Kim, bir kardeşinin ihtiyacını karşılarsa,
Allah ta onun ihtiyacını karşılar.
Kim, bir kardeşinin sıkıntısını giderirse,
Allah ta onun kıyamet sıkıntılarından mühim birini giderir.
Her kim de bir müslümanın ayıbını örter, onu utandırmazsa
Allah ta kıyamette onun ayıplarını örter.”
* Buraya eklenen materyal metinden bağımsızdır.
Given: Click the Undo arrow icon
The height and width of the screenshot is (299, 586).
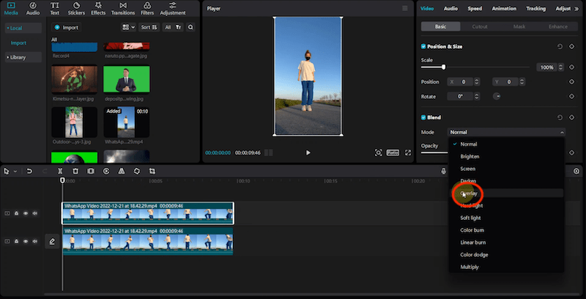Looking at the screenshot, I should click(x=29, y=171).
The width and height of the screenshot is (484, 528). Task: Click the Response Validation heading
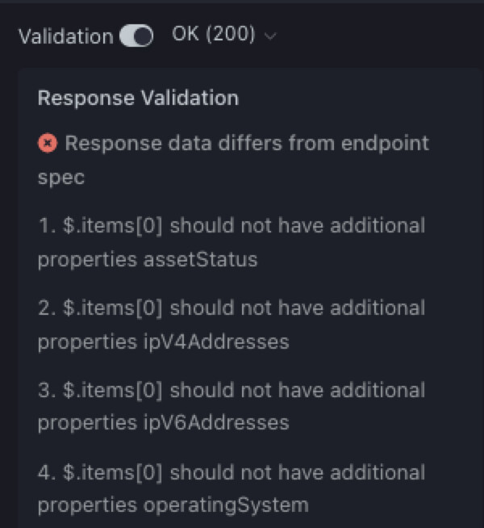coord(138,98)
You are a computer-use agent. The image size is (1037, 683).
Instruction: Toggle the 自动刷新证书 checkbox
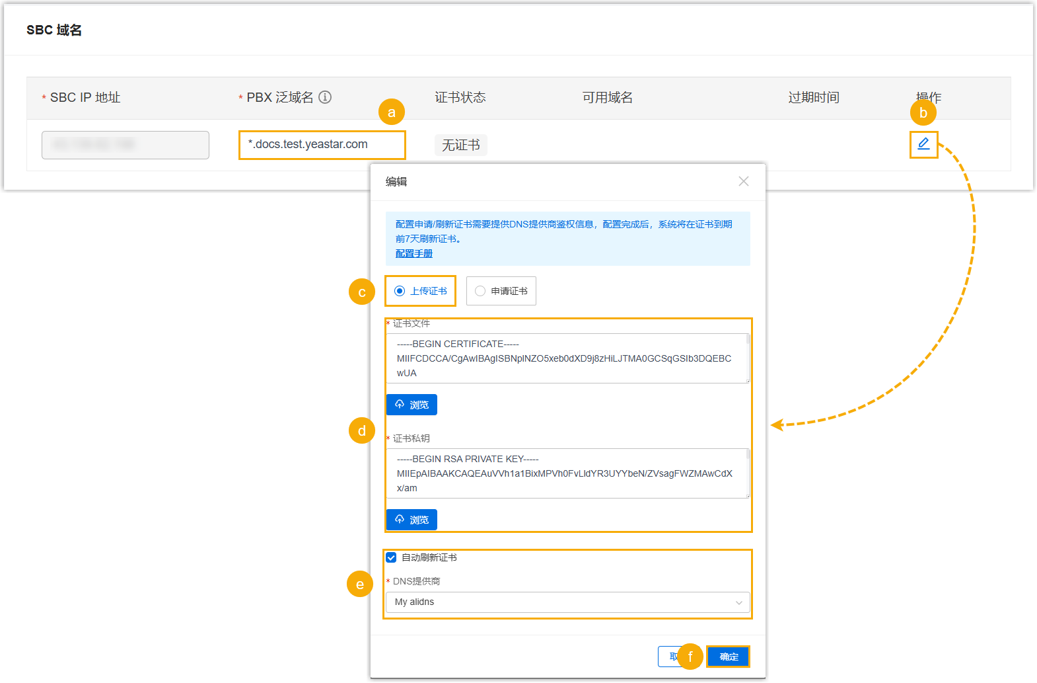pos(391,557)
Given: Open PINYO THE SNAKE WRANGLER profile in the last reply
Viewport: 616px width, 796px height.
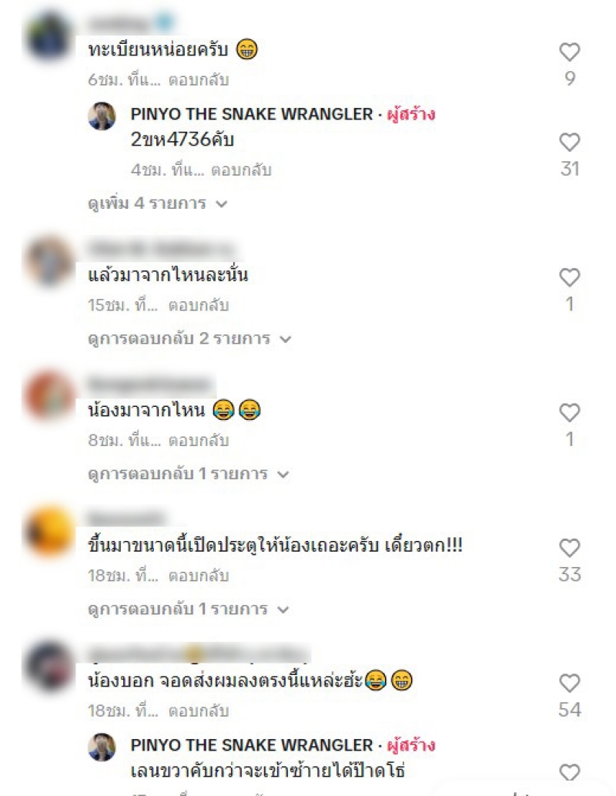Looking at the screenshot, I should click(252, 745).
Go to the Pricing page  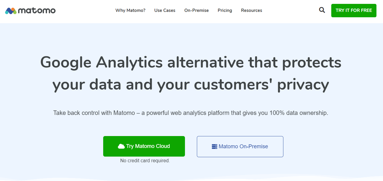(225, 10)
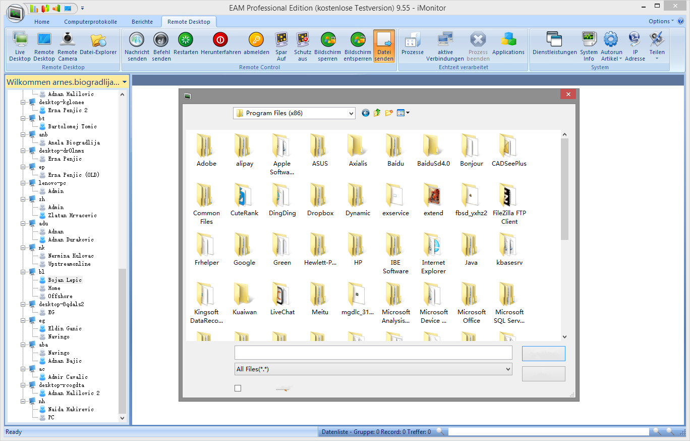Open the Options menu
Image resolution: width=690 pixels, height=441 pixels.
coord(661,21)
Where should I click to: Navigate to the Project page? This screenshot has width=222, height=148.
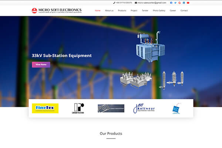tap(134, 11)
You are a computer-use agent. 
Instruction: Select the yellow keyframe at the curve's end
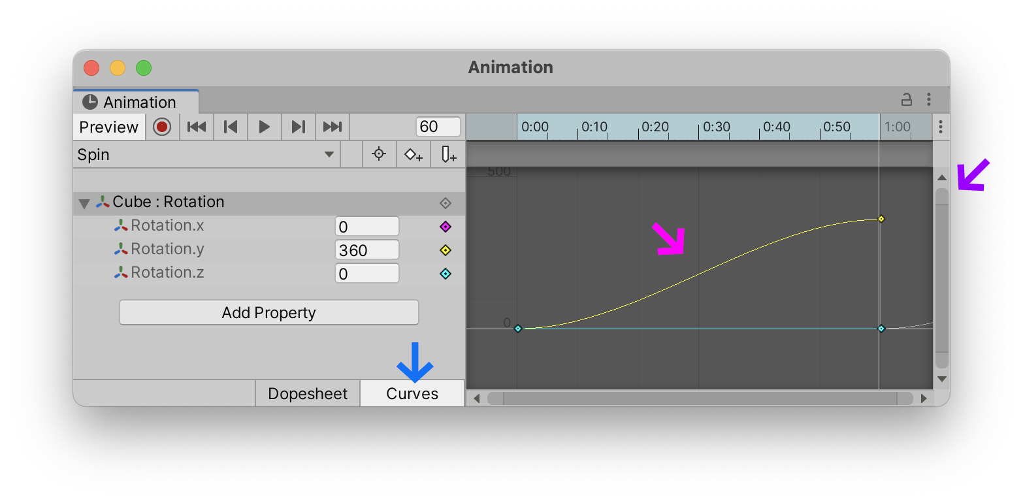(881, 219)
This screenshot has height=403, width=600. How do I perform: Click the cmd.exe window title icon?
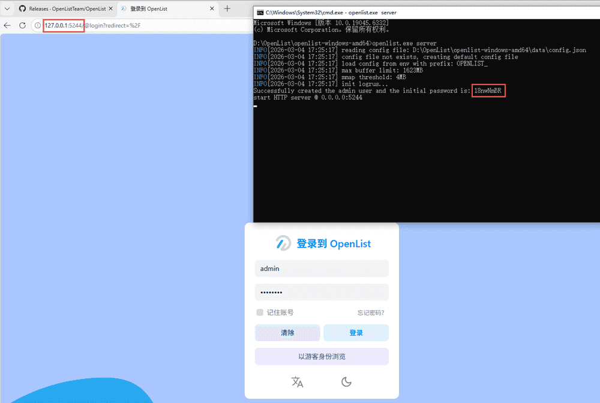[260, 13]
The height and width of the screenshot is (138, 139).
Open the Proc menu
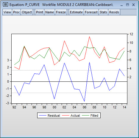pyautogui.click(x=16, y=12)
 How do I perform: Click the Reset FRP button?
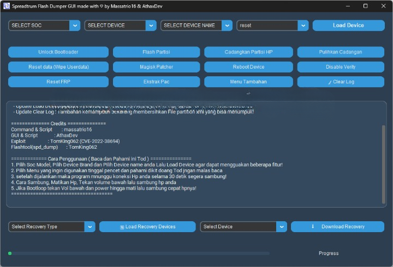[x=59, y=82]
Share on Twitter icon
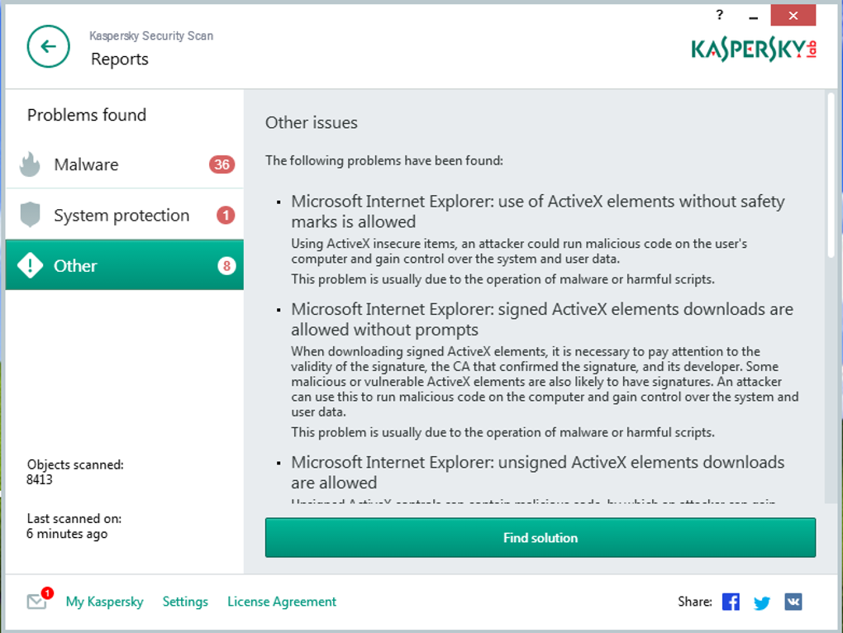Viewport: 843px width, 633px height. point(762,602)
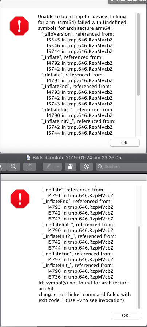Click the magnifier icon inside the Suchen field

pyautogui.click(x=100, y=167)
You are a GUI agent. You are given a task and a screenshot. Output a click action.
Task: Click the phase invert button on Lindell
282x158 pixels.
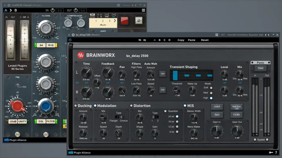139,21
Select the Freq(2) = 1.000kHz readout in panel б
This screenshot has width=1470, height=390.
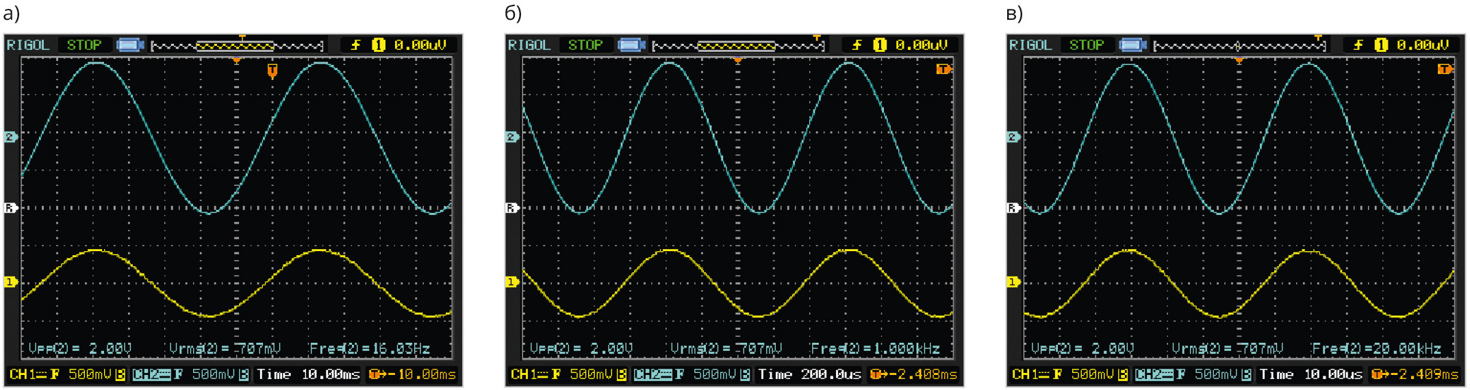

(Buhârî, Mezâlim 3; Müslim, Birr 58)
Dünya ve Ahiret Kardeşliği
Yüce Yaratıcımız Allah Teâlâ, Kur’an-ı Kerim’de mü’minleri dünya ve ahirette kardeş olarak yarattığını beyan buyurup mü’minlerin de buna yaraşır ve yakışır şekilde hareket etmelerini istemektedir. Hucurât Suresinde konuyla ilgili temel ölçü ve prensipler anlatılmıştır. Bunlardan bazıları şu ayet-i kerimelerdir:
إِنَّمَا الْمُؤْمِنُونَ إِخْوَةٌ فَأَصْلِحُوا بَيْنَ أَخَوَيْكُمْ وَاتَّقُوا اللهَ لَعَلَّكُمْ تُرْحَمُونَ
يَا أَيُّهَا الَّذِينَ آمَنُوا لاَ يَسْخَرْ قَومٌ مِنْ قَوْمٍ عَسَى أَنْ يَكُونُوا خَيْرًا مِنْهُمْ
وَلاَ نِسَاءٌ مِنْ نِسَاءٍ عَسَى أَنْ يَكُنَّ خَيْرًا مِنْهُنَّ
وَلاَ تَلْمِزُوا أَنْفُسَكُمْ وَلاَ تَنَابَزُوا بِالأَلْقَابِ
“Müminler ancak kardeştirler. Öyleyse, kardeşlerinizin arasını ıslah edin, düzeltin. (Küsleri, dargınları barıştırın, dünyanın dört bir tarafında kardeşlik köprüleri ve sulh adacıkları oluşturun.) Ve Allah’a karşı takvalı olun ki O’nun merhametine nail olasınız. Ey iman edenler! Sizden hiçbir topluluk, diğer bir toplulukla alay etmesin. Ne mâlum? Belki alay edilenler, onlardan daha hayırlıdır. Kadınlar da başka kadınlarla alay etmesinler. Belki de alay edilenler, alay edenlerden daha hayırlıdır. Birbirinizi ayıplayıp karalamayın. Birbirinize kötü lakaplar da takmayın.” (Hucurât Suresi, 10-11) Benzer diğer ayet ve hadislerde de hakiki mü’min ve müslüman ahlakının nasıl olduğu bizlere açıkça anlatılmıştır:
لاَ يُؤْمِنُ أَحَدُكُمْ حَتّى يُحِبَّ َلأخيهِ مَا يُحِبُّ لِنَفْسِهِ
“Sizden hiç biriniz, kendisi için istediği hayırlı ve güzel şeyleri mü’min kardeşleri için de istemedikçe hakiki imana erişemez.” (Buhari, Müslim)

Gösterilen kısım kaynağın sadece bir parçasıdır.